Named Entity Recognition(NER) using Conditional Random Fields (CRFs)in NLP

Mehul Gupta
Data Science in your pocket
8 min readMay 18, 2020

--

It's time to jump on Information Extraction in NLP after a thorough discussion on algorithms in NLP for pos tagging, parsing, etc.

My debut book “LangChain in your Pocket” is out now !!

Not interested in theory? you can jump straight to train a custom NER in my 2nd post

Also, if you are a vlog person:

What is Information Extraction?

It is basically extracting important information based on the semantic(logical) meaning of the sentence. As we know text data is unstructured in nature, Information Extraction plays a very crucial role in understanding the logical meaning of a sentence.
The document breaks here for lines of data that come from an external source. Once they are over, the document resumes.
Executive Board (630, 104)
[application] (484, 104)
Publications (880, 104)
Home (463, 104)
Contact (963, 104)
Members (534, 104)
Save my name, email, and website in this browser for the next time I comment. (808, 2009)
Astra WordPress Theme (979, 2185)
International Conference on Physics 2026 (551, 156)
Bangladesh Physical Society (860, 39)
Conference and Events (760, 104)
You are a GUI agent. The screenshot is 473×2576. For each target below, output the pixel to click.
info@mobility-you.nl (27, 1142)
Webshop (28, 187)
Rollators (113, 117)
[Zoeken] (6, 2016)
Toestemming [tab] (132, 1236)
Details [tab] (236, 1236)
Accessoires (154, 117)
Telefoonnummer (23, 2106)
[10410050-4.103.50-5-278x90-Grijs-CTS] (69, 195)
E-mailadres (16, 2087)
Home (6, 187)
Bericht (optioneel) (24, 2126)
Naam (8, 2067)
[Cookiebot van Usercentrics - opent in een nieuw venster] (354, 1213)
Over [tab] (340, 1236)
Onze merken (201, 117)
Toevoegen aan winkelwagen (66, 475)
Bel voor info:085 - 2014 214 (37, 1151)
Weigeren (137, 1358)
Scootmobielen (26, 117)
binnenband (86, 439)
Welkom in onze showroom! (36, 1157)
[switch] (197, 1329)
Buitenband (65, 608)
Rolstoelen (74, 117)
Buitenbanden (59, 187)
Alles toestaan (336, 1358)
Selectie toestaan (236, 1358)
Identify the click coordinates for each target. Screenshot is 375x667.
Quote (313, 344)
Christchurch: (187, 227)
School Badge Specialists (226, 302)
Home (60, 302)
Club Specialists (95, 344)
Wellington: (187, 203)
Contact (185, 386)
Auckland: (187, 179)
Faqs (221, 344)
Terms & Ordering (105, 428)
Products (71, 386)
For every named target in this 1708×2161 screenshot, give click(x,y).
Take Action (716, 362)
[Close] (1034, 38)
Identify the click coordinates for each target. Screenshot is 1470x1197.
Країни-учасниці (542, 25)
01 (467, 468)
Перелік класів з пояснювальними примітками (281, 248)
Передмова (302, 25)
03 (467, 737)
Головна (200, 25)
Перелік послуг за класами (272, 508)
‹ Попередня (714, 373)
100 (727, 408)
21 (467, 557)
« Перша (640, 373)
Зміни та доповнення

By unstructured, I mean it doesn’t have a defined format like SQL Tables. For eg: text-files, youtube, songs(mp3), etc.

Information Extraction can have various forms like Named Entity Recognition(NER), Relationship extraction, Event extraction, template filling, temporal expressions, etc. which I would be covering one by one in my upcoming posts.

For now, let's focus on NER:

Named Entity Recognition

It refers to extracting ‘named entities’ from the text. Named entities denote words in a sentence representing real-world objects with proper names like:

  • Person’s name (Ramu, Raja, Seeta, etc.),
  • Countries (India, Sri Lanka, etc),
  • Organization (Google, Facebook, etc.)
  • or anything that has been given a specific name.

‘Ramesh works at Google’.

Here, we wish to extract ‘Ramesh’ & ‘Google’ that too with tags what they represent. Like ‘Ramesh’: Person, ‘Google’: Organization.

Below is a table giving an idea about what tags are used for which type of Named Entities:

Problems in NER:

There exist some issues which are required to be addressed.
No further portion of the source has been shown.